Target position records

((

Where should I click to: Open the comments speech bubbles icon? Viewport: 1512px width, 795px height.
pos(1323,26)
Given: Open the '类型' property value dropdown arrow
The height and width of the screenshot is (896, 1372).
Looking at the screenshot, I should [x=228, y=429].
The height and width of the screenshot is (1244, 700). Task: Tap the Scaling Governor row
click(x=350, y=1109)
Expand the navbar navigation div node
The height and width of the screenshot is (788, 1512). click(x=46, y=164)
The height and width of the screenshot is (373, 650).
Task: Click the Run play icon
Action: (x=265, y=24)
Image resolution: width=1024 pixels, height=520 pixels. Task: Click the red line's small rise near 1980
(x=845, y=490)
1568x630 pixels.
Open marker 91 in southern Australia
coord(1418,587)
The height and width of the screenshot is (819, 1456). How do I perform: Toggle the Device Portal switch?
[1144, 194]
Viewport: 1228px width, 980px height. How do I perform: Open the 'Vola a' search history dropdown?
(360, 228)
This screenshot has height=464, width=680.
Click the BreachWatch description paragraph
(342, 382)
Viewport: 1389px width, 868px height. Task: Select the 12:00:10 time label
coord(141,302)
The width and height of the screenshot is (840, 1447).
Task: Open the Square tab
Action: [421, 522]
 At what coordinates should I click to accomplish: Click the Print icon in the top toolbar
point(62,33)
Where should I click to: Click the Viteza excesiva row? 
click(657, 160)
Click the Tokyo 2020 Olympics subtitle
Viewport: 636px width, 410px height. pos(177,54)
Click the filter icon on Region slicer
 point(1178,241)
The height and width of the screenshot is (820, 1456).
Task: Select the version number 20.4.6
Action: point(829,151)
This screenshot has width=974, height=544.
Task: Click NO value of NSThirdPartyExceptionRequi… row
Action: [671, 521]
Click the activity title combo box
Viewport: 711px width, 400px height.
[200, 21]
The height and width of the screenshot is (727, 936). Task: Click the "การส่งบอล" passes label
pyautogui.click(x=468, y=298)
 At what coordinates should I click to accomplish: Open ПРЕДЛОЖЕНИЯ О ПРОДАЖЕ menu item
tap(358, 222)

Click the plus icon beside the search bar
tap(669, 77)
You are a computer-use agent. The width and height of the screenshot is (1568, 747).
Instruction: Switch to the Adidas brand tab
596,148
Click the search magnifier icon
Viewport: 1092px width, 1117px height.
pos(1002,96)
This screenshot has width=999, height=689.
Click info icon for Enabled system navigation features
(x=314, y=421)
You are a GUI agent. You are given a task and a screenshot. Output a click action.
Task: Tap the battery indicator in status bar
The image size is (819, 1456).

))

_INSTRUCTIONS FOR THE TASK_:
Print every line of the records above word for word, with nothing changed.

_RESULT OF THIS EXERCISE_:
Where should I click to: Open the comments speech bubbles icon? Viewport: 1512px width, 795px height.
pos(1323,26)
Given: Open the '类型' property value dropdown arrow
The height and width of the screenshot is (896, 1372).
Looking at the screenshot, I should [x=228, y=429].
The height and width of the screenshot is (1244, 700). Task: Tap the Scaling Governor row
click(x=350, y=1109)
Expand the navbar navigation div node
The height and width of the screenshot is (788, 1512). click(x=46, y=164)
The height and width of the screenshot is (373, 650).
Task: Click the Run play icon
Action: (x=265, y=24)
Image resolution: width=1024 pixels, height=520 pixels. Task: Click the red line's small rise near 1980
(x=845, y=490)
1568x630 pixels.
Open marker 91 in southern Australia
coord(1418,587)
The height and width of the screenshot is (819, 1456). How do I perform: Toggle the Device Portal switch?
[1144, 194]
Viewport: 1228px width, 980px height. How do I perform: Open the 'Vola a' search history dropdown?
(360, 228)
This screenshot has height=464, width=680.
Click the BreachWatch description paragraph
(342, 382)
Viewport: 1389px width, 868px height. Task: Select the 12:00:10 time label
coord(141,302)
The width and height of the screenshot is (840, 1447).
Task: Open the Square tab
Action: [421, 522]
 At what coordinates should I click to accomplish: Click the Print icon in the top toolbar
point(62,33)
Where should I click to: Click the Viteza excesiva row? 
click(657, 160)
Click the Tokyo 2020 Olympics subtitle
Viewport: 636px width, 410px height. pos(177,54)
Click the filter icon on Region slicer
 point(1178,241)
The height and width of the screenshot is (820, 1456).
Task: Select the version number 20.4.6
Action: point(829,151)
This screenshot has width=974, height=544.
Task: Click NO value of NSThirdPartyExceptionRequi… row
Action: [671, 521]
Click the activity title combo box
Viewport: 711px width, 400px height.
[200, 21]
The height and width of the screenshot is (727, 936). Task: Click the "การส่งบอล" passes label
pyautogui.click(x=468, y=298)
 At what coordinates should I click to accomplish: Open ПРЕДЛОЖЕНИЯ О ПРОДАЖЕ menu item
tap(358, 222)

Click the plus icon beside the search bar
tap(669, 77)
You are a computer-use agent. The width and height of the screenshot is (1568, 747).
Instruction: Switch to the Adidas brand tab
596,148
Click the search magnifier icon
Viewport: 1092px width, 1117px height.
pos(1002,96)
This screenshot has width=999, height=689.
Click info icon for Enabled system navigation features
(x=314, y=421)
You are a GUI agent. You are given a task and a screenshot. Output a click action.
Task: Tap the battery indicator in status bar
The image size is (819, 1456).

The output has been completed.